WHITING, Ind. -- Concerned residents in Whiting, Ind., packed a public meeting Wednesday evening, to discuss lead levels near the former Federated Metals Plant.
Residents are worried about their health and their children.
The EPA said it will be addressing many of their questions one-on-one, but after what locals have already seen in East Chicago, Ind., there’s quite a bit of skepticism.
Locals came to the meeting with a lot of questions for the federal government about what used to be the Federated Metals Plant.
EPA administrator Scott Pruitt made an unannounced visit to the site in mid-April, then authorized $1.7 million for removing lead-contaminated soil at some homes.
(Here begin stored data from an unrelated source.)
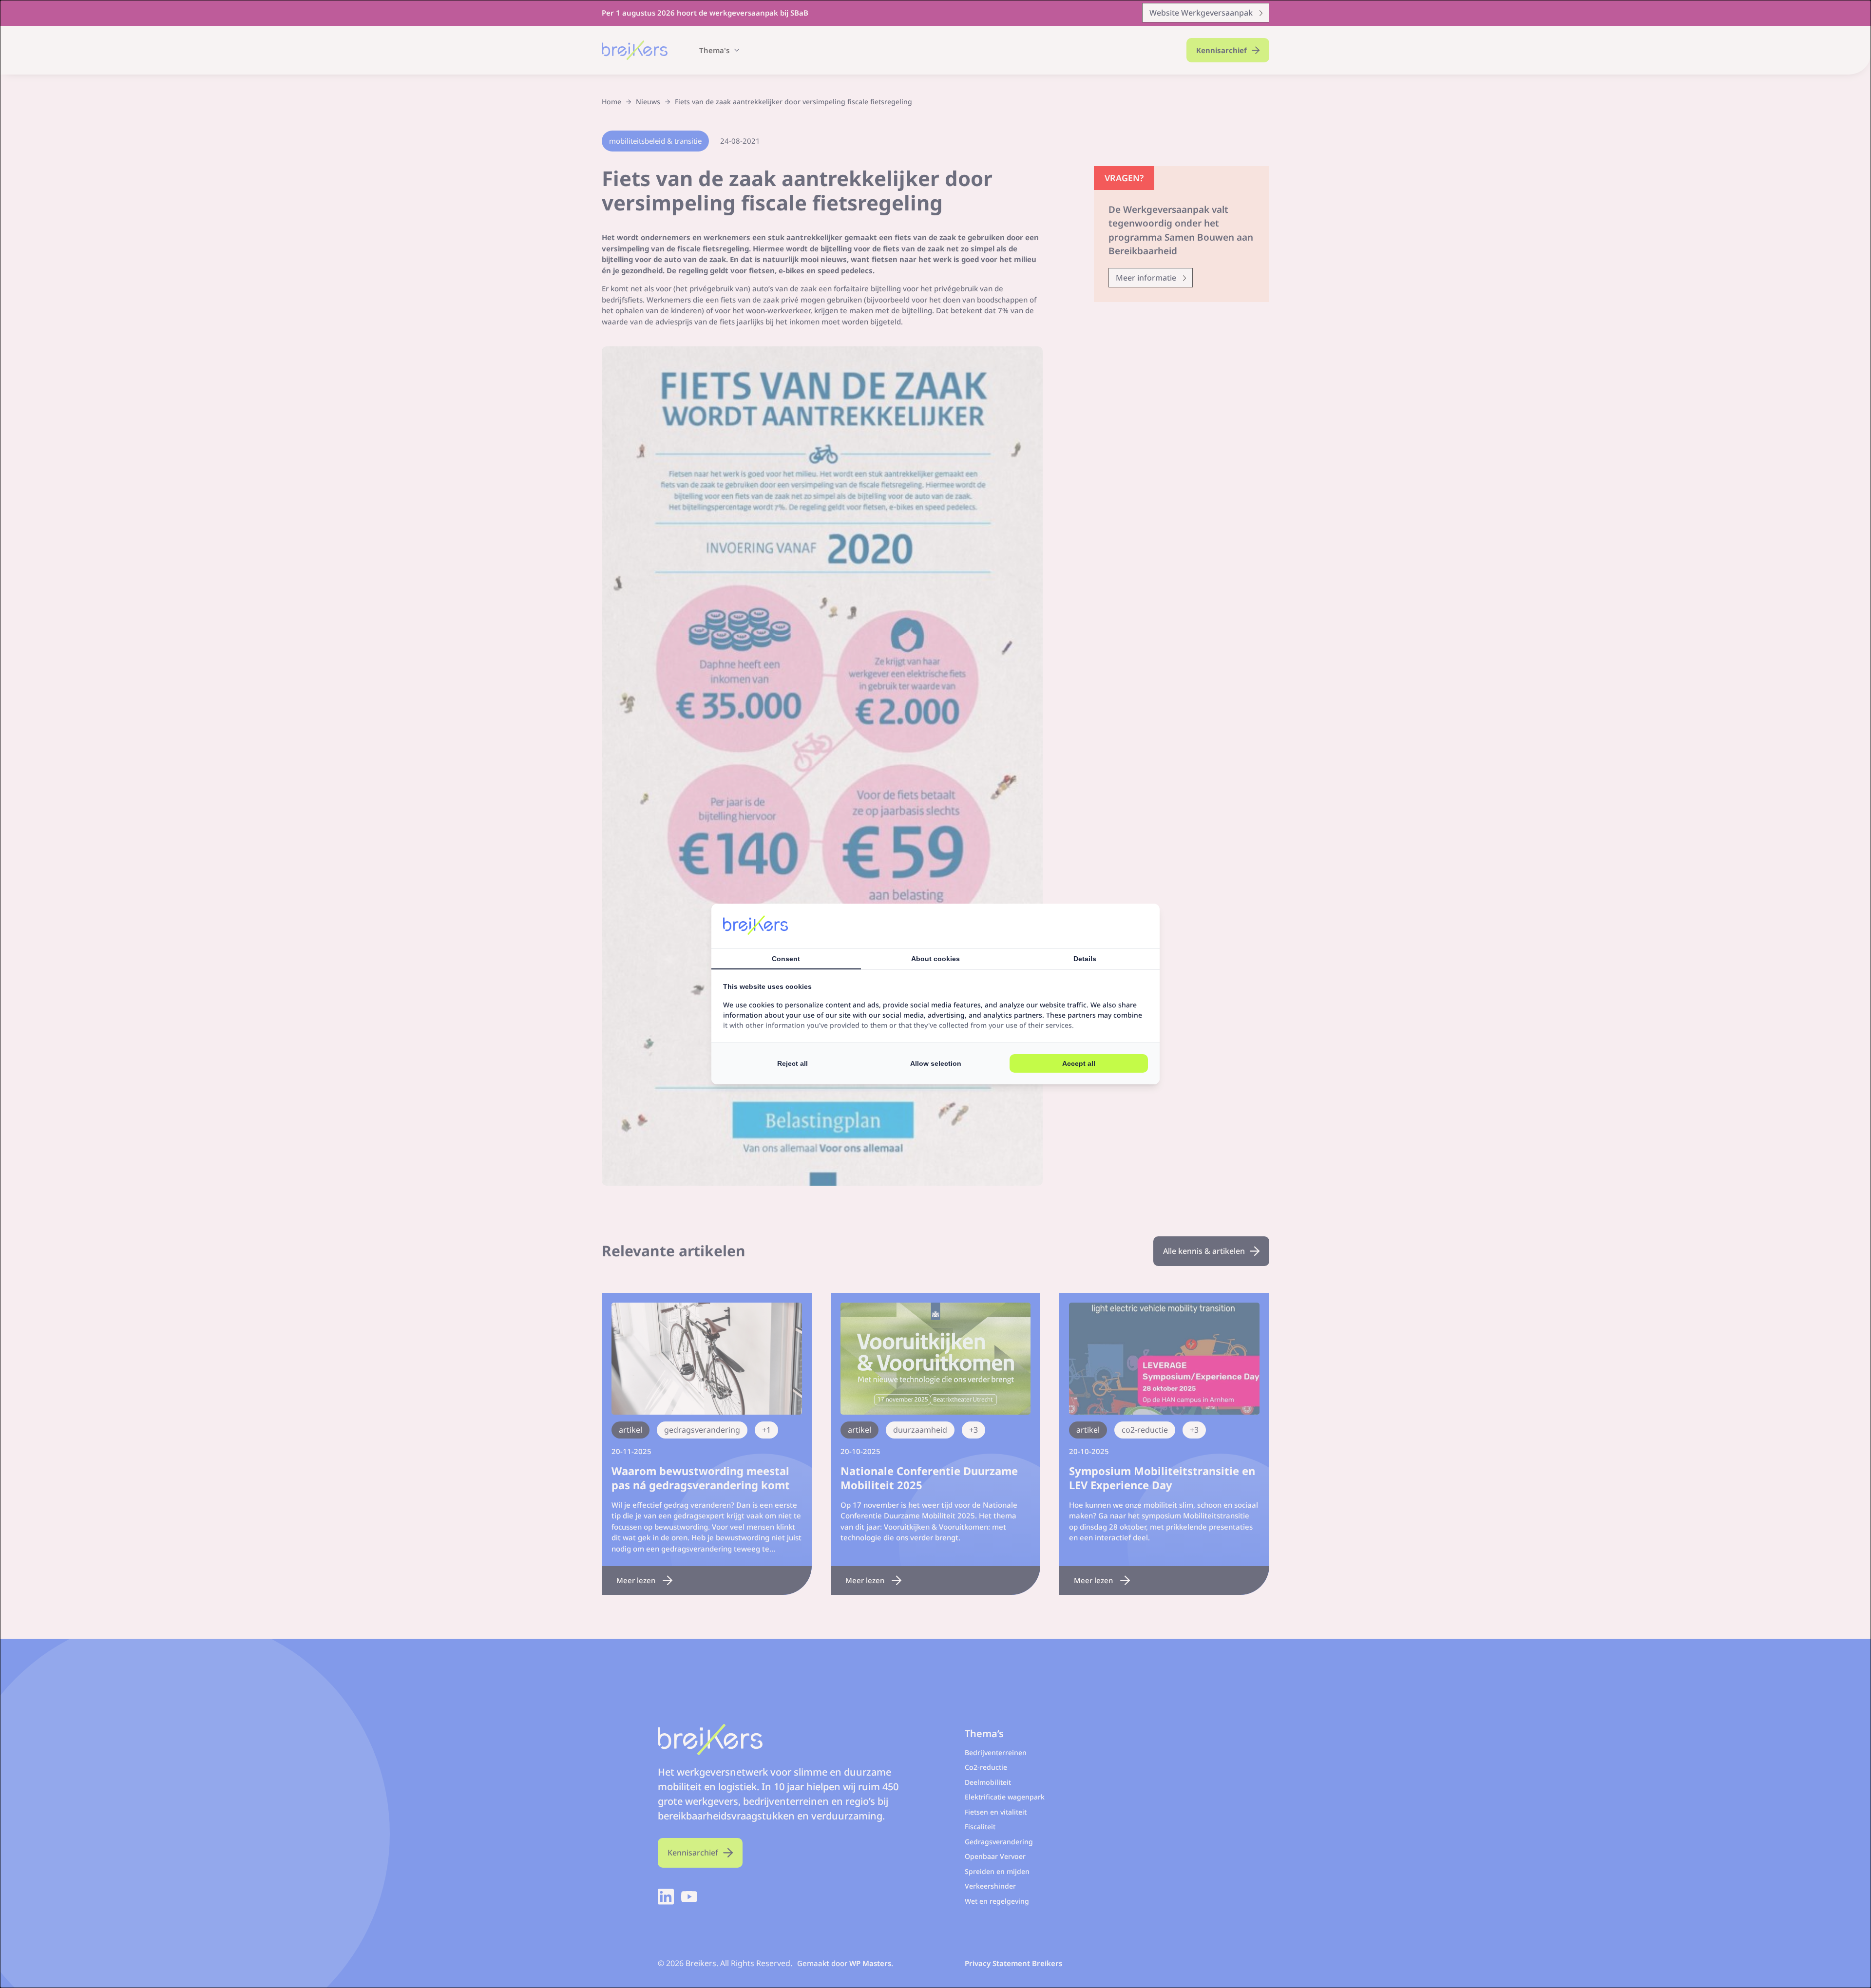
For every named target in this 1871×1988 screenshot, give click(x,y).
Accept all (1078, 1063)
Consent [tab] (786, 959)
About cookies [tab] (935, 959)
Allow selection (935, 1063)
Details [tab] (1084, 959)
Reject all (792, 1063)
“Right now, the site is not designated as a superfund site. We’re targeting properties as priority areas,” Andy Maguire, with the EPA, said.
Many people who were at the meeting don’t live near the site anymore, but wonder about their exposure.
“What’s going on as far as that’s concerned? I know that residents who are living there now have gotten notices and stuff, but what about people who have lived there before?” Elisa Spremo, a former resident, said.
Children are especially at risk from lead exposure, which can cause behavioral problems even at very low levels.
One Hammond city counselor was at the meeting both as an elected official and a concerned citizen. When Bob Markovich was a growing up, he used to play baseball on that very site.
“Right there in that area, right next to that metal fence they got hanging there next to Lake George. A lot of times we’d see different-colored water and be like, ‘Well what is this stuff?’ or ‘What’s going on here?’ And blow it off like it was nothing. now- 50 years later on, you’re finding out that it’s a major issue," he said.
Whiting Metals operates at the federated site now. The state’s allowing it to continue to emit lead through 2027. Residents with children who have not received blood lead testing, yet are being encouraged to get that done.